◆ Exercise material
● ● ● ● ● ● ●

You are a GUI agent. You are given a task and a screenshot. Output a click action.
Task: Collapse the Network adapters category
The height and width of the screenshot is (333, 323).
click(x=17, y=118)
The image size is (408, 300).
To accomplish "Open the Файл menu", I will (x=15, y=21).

● ● ● ● ● ● ●

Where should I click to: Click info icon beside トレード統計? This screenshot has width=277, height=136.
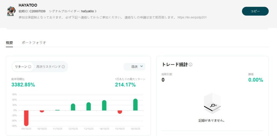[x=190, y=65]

● ● ● ● ● ● ●

◆ Objective
Reproduce verbatim the records from the line with "Where should I" up to and including the line with "[x=190, y=65]", and leave out any pictures.

◆ Worked answer
Where should I click to: Click info icon beside トレード統計? This screenshot has width=277, height=136.
[x=190, y=65]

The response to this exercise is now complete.